WHAT THE EXERCISE ASKS: From the line with "Task: Open the Max Limit pin dropdown D2" to the line with "The image size is (513, 513).", retype each line exactly as it stands in the records below, but skip the pictures.

DATA TO USE:
= = = = =

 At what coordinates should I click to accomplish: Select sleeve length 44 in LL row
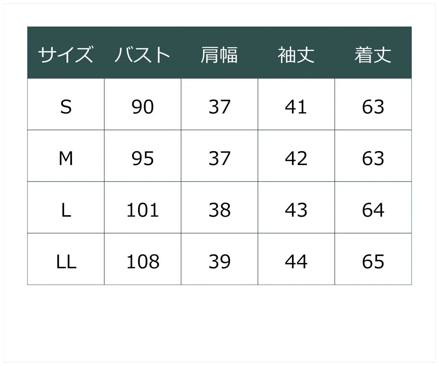296,262
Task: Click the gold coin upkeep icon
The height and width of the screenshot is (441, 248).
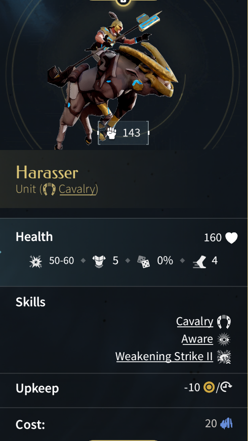Action: (x=209, y=387)
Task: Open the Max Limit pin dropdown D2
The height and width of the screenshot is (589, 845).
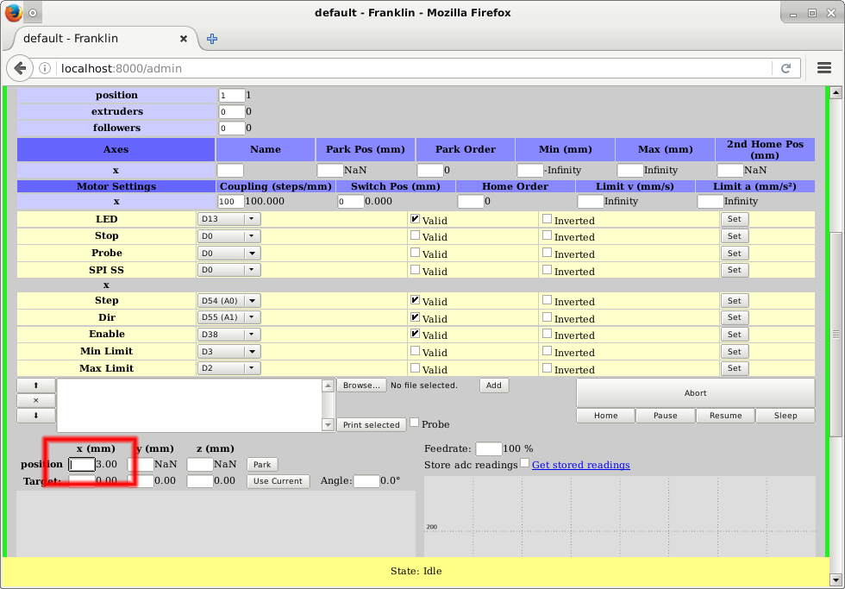Action: click(228, 368)
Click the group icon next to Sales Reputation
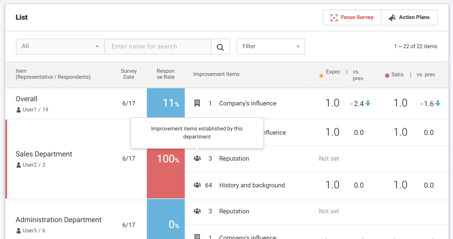The image size is (453, 239). pyautogui.click(x=197, y=159)
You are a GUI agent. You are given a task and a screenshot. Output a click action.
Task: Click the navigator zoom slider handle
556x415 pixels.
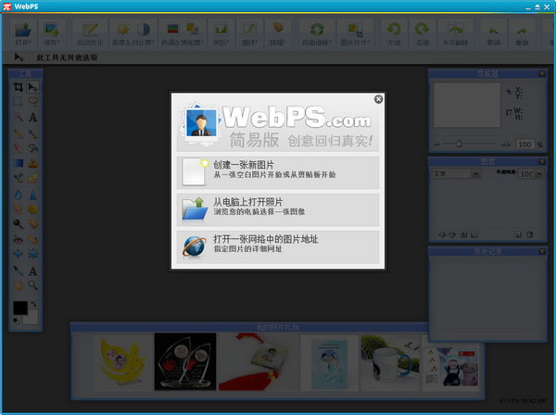pyautogui.click(x=460, y=144)

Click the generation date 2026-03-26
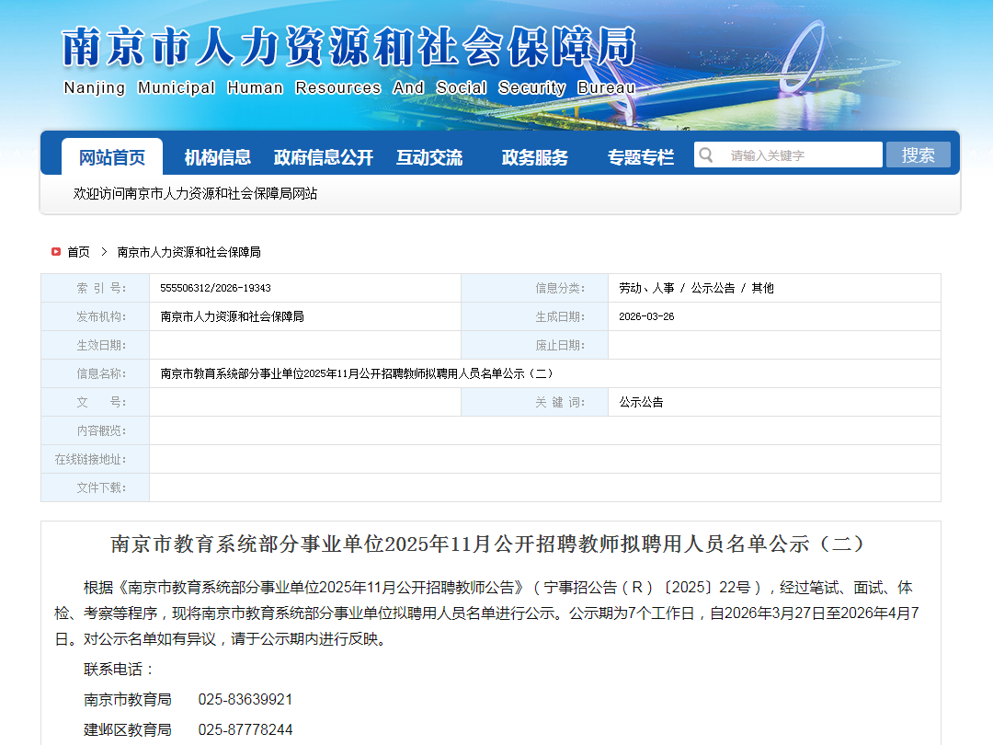tap(646, 316)
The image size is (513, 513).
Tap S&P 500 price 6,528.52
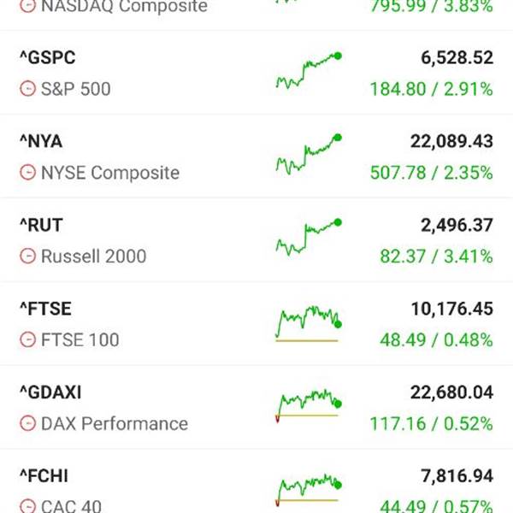(x=456, y=58)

= = = = =

YOUR SOLUTION:
Task: Open the Max Limit pin dropdown D2
The height and width of the screenshot is (589, 845).
Action: click(228, 368)
Click the group icon next to Sales Reputation
The image size is (453, 239). pyautogui.click(x=197, y=159)
You are a GUI agent. You are given a task and a screenshot. Output a click action.
Task: Click the navigator zoom slider handle
556x415 pixels.
pyautogui.click(x=460, y=144)

Click the generation date 2026-03-26
tap(646, 316)
The image size is (513, 513).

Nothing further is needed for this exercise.